## Trecho selecionado
* * * * *
Bruno era pai de uma criança de dois anos, que morava com ele na mesma casa que o sobrinho Ian, em Fazenda Coutos, no subúrbio ferroviário, região que concentra dezenas de bairros com população de baixa renda na capital baiana.
Tribunal do crime
Presidente da Comissão de Direitos Humanos da Assembleia Legislativa da Bahia, o deputado Jacó (PT) classificou a atitude atribuída aos funcionários da loja como “uma barbárie que afronta a democracia, a legislação, por meio da imposição de um tribunal do crime”.
“Roubo de alimentos, numa crise econômica dessas, na qual as pessoas estão passando fome, é inadmissível aceitar a adoção da pena de morte, ao arrepio da lei”, afirmou. “Se eles estavam furtando, que chamassem a polícia, em vez de traficantes ligados ao crime organizado”, continua.
O parlamentar disse que a sociedade baiana não pode aceitar, sem indignação, o comportamento dos funcionários da empresa. “Minha indignação é por que envolve os grandes e poderosos. Se fossem dois jovens brancos, da classe média, haveria comoção. Mas como foram negros…”.
* * * * *
## Listagem de dados
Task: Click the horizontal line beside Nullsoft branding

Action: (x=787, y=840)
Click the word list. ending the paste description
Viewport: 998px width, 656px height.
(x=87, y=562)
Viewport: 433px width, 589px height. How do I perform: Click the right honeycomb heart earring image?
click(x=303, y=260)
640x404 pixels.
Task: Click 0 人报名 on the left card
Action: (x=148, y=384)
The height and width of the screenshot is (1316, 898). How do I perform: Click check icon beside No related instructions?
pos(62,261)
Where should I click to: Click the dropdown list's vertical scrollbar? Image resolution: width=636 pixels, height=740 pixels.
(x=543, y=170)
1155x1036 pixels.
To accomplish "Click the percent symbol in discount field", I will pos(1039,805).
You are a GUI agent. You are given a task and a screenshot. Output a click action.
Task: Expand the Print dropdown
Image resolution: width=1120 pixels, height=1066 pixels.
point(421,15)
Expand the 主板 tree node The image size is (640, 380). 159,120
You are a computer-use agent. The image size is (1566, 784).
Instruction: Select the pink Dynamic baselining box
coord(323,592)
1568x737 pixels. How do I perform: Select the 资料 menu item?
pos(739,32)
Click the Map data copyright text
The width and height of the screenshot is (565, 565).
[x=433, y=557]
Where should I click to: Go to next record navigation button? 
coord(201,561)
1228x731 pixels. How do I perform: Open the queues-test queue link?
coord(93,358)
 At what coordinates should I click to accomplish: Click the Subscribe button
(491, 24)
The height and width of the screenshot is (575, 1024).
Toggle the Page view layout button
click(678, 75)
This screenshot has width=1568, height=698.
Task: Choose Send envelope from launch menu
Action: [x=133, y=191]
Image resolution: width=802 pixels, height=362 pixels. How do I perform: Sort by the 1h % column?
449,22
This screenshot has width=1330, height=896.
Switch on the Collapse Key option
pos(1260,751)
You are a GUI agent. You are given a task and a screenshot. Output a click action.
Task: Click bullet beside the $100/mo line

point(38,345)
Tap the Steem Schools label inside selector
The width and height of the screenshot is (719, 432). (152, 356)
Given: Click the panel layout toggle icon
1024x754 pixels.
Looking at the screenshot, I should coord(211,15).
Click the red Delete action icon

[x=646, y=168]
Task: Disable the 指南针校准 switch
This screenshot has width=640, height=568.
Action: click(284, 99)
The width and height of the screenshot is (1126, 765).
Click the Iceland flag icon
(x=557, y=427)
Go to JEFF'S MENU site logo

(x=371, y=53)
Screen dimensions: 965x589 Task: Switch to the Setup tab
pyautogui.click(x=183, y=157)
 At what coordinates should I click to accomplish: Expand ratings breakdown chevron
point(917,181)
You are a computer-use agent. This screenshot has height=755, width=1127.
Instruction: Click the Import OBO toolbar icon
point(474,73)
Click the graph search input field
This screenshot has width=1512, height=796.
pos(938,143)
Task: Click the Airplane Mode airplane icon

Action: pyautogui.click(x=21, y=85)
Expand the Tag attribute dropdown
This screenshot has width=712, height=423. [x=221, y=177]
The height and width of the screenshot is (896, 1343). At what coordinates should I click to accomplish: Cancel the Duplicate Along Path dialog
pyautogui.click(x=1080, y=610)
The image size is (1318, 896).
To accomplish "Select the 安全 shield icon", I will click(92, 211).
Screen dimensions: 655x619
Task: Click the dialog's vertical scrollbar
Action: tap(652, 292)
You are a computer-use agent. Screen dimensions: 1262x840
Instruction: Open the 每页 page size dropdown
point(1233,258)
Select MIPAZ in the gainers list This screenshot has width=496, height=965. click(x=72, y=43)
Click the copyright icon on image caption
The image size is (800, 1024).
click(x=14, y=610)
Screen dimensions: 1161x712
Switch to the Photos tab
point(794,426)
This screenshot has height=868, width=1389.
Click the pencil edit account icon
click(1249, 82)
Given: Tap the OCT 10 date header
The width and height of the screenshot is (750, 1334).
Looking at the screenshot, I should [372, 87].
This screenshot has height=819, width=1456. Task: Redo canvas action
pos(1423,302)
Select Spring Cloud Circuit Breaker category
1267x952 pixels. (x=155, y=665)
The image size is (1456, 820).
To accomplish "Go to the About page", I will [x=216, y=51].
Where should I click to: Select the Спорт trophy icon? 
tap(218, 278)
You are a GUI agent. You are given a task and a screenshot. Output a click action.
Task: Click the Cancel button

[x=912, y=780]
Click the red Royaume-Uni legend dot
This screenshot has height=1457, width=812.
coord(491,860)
* * * * *
## Proposta da atividade
Dê continuidade ao texto sobre o caso de Bruno e Ian, começando logo após a última frase apresentada.

## Em resposta
Para o deputado, caso o estabelecimento fosse “um mercadinho de bairro”, os responsáveis já poderiam estar penalizados. “A Comissão não vai se intimidar que esse tipo de atitude passe impunemente na Bahia, não importa quem seja o dono”, afirmou.
Quem também se manifestou contra o assassinato dos jovens, além da atitude dos funcionários da loja, foi a deputada estadual Olívia Santana (PcdoB). “A cena desses dois jovens negros, ao lado de alguns quilos de carne, é de causar dor e indignação”, declarou em sessão na Assembleia.
O presidente da Comissão de Direitos Humanos afirmou ter oficiado a Secretaria de Segurança para cobrar agilidade na apuração, mas ainda não obteve resposta. O parlamentar disse também ter acionado o Departamento de Homicídios e Proteção à Pessoa, assim como a Defensoria Pública do Estado.
Atakarejo
A rede de supermercados Atakarejo pertence ao empresário Teobaldo Costa, que foi candidato a prefeito de Lauro de Freitas, na região metropolitana de Salvador, no último pleito municipal, pelo partido Democratas.
Por meio de nota, o Atakarejo informou que é “cumpridor da legislação vigente, e atua rigorosamente comprometido com a obediência às normas legais e não compactua com qualquer ato em desacordo com a lei”.
O texto diz, ainda, que “especificamente em relação aos fatos questionados, tratam-se de fatos que envolvem segurança pública e que certamente serão investigados e conduzidos pela autoridade pública competente”.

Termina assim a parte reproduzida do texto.